Dateline. Second Saturday in October. The man of the house is watching ESPN College Gameday right when Corso is going to put one of the mascot heads on, and make a fool out of himself. It is a weekly ritual that all College Football fans should know well. The spectacle is interrupted by a doorbell. The doorbell has been a nuisance of late, and mostly this is due to the dreaded "ding dong ditch." The ding dong ditch while important in the annals of youth activities is not the main point of focus in this story. Another PSA for another time. The boy was sent to answer the door, because that's normally why the doorbell rings. They're looking for the boy, not for the man of the house. Sad but true statement. Once upon a time, a long, long, time ago when the doorbell rang the excitement level rose, but these days it is more of a nuisance. The boy opened the door, and said "Dad, you need to come look at this." Those are words that you never want to hear.

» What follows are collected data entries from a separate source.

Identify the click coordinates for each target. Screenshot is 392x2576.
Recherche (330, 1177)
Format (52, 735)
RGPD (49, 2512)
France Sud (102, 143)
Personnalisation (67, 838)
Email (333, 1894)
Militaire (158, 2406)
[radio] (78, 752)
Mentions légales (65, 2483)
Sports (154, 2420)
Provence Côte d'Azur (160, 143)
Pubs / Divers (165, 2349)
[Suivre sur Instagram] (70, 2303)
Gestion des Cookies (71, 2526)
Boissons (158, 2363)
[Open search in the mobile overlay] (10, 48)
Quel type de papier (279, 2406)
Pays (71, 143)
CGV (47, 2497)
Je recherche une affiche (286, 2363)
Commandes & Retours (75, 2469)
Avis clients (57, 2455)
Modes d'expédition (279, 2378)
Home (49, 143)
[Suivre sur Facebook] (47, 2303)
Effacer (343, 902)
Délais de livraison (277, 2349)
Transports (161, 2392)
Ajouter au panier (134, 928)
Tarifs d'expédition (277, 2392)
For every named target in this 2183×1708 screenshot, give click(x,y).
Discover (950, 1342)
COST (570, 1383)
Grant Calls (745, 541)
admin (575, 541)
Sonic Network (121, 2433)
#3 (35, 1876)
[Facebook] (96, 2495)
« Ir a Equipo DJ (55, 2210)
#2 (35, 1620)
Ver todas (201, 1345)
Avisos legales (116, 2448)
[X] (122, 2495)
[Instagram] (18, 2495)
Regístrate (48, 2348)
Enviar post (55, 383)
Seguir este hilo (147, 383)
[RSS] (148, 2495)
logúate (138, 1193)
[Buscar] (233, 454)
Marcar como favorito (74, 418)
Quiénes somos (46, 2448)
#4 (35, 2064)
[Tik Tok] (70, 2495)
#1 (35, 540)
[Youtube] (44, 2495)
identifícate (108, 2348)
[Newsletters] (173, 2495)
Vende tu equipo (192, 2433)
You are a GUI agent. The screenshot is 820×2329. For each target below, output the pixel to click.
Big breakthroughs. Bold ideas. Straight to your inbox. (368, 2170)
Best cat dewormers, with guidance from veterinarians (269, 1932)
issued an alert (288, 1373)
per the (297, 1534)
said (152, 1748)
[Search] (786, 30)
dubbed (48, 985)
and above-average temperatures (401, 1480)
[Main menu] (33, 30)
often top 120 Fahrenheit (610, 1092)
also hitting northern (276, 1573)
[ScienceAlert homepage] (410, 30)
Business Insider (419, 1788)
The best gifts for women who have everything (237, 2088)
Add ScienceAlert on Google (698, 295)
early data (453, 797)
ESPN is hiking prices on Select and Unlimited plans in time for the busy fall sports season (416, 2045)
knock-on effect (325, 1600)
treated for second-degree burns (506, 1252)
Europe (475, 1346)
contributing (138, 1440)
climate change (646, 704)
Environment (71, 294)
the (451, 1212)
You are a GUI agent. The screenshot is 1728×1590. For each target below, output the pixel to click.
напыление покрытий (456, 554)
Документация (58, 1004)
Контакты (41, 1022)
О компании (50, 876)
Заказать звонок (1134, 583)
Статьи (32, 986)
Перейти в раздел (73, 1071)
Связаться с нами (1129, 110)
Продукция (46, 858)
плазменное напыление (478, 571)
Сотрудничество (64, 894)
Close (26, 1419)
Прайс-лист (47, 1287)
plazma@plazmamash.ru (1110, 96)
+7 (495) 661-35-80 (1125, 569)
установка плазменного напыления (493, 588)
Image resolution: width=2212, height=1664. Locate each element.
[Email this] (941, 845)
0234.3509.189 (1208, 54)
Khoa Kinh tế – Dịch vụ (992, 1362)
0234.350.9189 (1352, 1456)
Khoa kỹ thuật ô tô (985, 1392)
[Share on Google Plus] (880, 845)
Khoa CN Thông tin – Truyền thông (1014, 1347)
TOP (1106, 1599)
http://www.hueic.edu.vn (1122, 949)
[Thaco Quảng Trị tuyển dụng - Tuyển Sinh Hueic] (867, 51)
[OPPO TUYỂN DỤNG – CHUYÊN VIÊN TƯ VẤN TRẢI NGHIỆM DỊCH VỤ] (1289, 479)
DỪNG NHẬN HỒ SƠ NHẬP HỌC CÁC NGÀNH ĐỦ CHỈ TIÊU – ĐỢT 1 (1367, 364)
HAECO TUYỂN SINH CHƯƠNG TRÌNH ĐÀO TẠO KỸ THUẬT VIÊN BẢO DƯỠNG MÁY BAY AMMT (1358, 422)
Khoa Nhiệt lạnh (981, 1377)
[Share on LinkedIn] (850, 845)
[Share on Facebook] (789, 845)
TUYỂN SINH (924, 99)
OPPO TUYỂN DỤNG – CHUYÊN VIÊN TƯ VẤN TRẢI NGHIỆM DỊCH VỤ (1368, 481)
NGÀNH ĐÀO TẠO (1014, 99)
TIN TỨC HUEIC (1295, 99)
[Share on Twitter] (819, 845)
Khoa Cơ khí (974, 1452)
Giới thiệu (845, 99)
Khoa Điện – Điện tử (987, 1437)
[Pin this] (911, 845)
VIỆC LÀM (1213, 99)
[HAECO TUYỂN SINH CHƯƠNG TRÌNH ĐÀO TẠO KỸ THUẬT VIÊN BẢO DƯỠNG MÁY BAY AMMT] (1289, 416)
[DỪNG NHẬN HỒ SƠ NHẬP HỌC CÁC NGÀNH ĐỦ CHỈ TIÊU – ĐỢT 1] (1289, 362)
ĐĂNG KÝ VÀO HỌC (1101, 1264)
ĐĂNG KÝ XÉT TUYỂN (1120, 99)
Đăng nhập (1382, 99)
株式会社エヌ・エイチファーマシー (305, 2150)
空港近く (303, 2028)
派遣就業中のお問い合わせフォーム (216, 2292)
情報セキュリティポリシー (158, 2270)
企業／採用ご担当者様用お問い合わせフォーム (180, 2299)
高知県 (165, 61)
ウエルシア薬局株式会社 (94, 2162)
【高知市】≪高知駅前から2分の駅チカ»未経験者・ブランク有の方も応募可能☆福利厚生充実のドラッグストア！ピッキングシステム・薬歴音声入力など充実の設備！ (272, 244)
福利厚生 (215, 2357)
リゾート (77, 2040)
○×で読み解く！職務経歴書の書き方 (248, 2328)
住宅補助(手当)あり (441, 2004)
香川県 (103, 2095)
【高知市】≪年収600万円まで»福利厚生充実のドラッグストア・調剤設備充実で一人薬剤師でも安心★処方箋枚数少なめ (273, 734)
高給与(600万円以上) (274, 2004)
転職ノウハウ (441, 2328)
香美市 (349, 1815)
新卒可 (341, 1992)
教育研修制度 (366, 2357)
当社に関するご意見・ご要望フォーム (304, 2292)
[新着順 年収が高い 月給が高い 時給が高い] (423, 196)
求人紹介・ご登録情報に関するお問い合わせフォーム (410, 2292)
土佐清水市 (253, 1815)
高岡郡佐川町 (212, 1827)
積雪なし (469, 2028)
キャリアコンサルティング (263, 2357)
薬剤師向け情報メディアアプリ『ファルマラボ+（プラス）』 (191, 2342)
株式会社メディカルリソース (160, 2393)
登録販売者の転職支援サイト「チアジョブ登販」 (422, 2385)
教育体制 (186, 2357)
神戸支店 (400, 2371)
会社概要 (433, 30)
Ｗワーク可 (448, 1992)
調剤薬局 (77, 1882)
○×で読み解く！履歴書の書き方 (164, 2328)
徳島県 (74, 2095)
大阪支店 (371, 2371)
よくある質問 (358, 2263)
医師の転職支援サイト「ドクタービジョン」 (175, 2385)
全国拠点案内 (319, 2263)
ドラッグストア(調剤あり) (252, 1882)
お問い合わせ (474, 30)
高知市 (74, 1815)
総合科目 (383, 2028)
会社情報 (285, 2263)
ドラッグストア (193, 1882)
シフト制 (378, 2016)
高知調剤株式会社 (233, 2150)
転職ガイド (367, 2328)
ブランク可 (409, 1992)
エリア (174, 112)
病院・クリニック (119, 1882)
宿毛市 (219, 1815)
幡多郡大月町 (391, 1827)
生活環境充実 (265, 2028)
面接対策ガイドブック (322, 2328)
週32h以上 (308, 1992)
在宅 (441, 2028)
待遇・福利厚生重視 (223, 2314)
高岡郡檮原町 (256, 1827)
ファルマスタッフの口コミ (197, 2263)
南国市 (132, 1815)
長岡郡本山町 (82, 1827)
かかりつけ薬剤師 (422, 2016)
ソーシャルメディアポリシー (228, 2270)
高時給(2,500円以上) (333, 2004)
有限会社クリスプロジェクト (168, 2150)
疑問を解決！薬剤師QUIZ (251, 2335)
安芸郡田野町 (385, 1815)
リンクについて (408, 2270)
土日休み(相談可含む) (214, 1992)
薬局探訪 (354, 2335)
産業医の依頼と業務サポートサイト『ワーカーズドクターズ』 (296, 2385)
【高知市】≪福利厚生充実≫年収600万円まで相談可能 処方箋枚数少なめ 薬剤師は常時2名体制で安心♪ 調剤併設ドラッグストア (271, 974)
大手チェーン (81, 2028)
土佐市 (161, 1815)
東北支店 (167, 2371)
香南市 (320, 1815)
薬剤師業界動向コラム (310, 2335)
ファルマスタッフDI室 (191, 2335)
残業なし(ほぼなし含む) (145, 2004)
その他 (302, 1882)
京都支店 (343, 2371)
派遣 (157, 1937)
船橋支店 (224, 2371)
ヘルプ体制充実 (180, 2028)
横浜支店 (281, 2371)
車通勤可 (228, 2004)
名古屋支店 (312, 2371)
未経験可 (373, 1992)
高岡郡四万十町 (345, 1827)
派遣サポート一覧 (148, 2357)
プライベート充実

The walk to the door to check what was undoubtedly quite an area of concern for the boy was a long one. What could be waiting on the outside of that door? What caused the young man to react so strongly? What's for lunch? Why is this happening to me? All important questions that needed to be answered. Upon arrival it became immediately obvious that someone had been busy. Really busy. Toilet paper littered the yard, but no one was anywhere to be found. It was a combination ding dong ditch - toilet paper yard rolling double shot. The culprit had fled the scene, and left their handiwork behind. I began to pick up all the toilet paper, and I found a box underneath the tire of my Nissan Xterra parked in the driveway. The box had a note attached that read, "Sorry for the prank. Here's some candy." The box was labeled with the ever familiar "Sour Patch Kids" logo. I am a fan of the "Sour Patch Kids" candy, but the prankster did not leave candy. The box contained rocks. How thoughtful. My son and I continued to rid the yard of its toilet papered state.
As we were wrapping up our cleaning process I noticed a very familiar item laying in the driveway. Steve Jobs greatest creation. Normally stray iPhones don't just pop up in one's driveway, but on this day it happened. Could it be that the culprit had left the iPhone? I thought it was a very likely scenario. Just as I picked up the device it began to ring. Here we go. I immediately said, "Hello." No answer. Click. Hung up. A few minutes later the phone rang once more. I answered again, but this time a response was heard. "I told her not to do it. She was the one that rolled your yard." Undoubtedly, it is en vogue to not only roll yards, but to perform the prank on boys that you like. Back in the day a good old, "Check Yes or No" would do fine, but things are much different these days. They knew that the gig was up, and that they were caught. I agreed to give back the iPhone if the perpetrators returned to clean my yard of the toiletry debris. They agreed. As if they had a choice. I had them right where I wanted them.
The prankster paraphernalia was stacked up waiting when the young ladies walked up to the driveway. A look of embarrassment combined with shame covered their faces. The words "We're so sorry" kept falling from their lips, but their eyes told a different story. The retrieval of the phone was the goal here, and I knew that. I gave them a brief sermon on why they shouldn't do this sort of thing, but it probably went in one ear and out the other. Finally, I extended my hand with the phone and said, "Do me a favor, the next time you go and roll somebody's yard - Don't leave your phone in the driveway."
The moral of our story is simple. Outside of the obvious, not leaving phones at the scene of a crime, one should never wear white after labor day. Sorry, wrong moral. I'm sure you could pick plenty of lessons from this story. Don't roll yards, but if you do use good toilet paper, because bad/cheap toilet paper can be a handle to clean up. Don't let your blonde hair-blue eyed son out in the daylight, because little girls are bound to come around. Don't watch Lee Corso put on the stupid mascot head on a College Football Saturday. I could go on and on, but I'll Just Say No! That's all I got.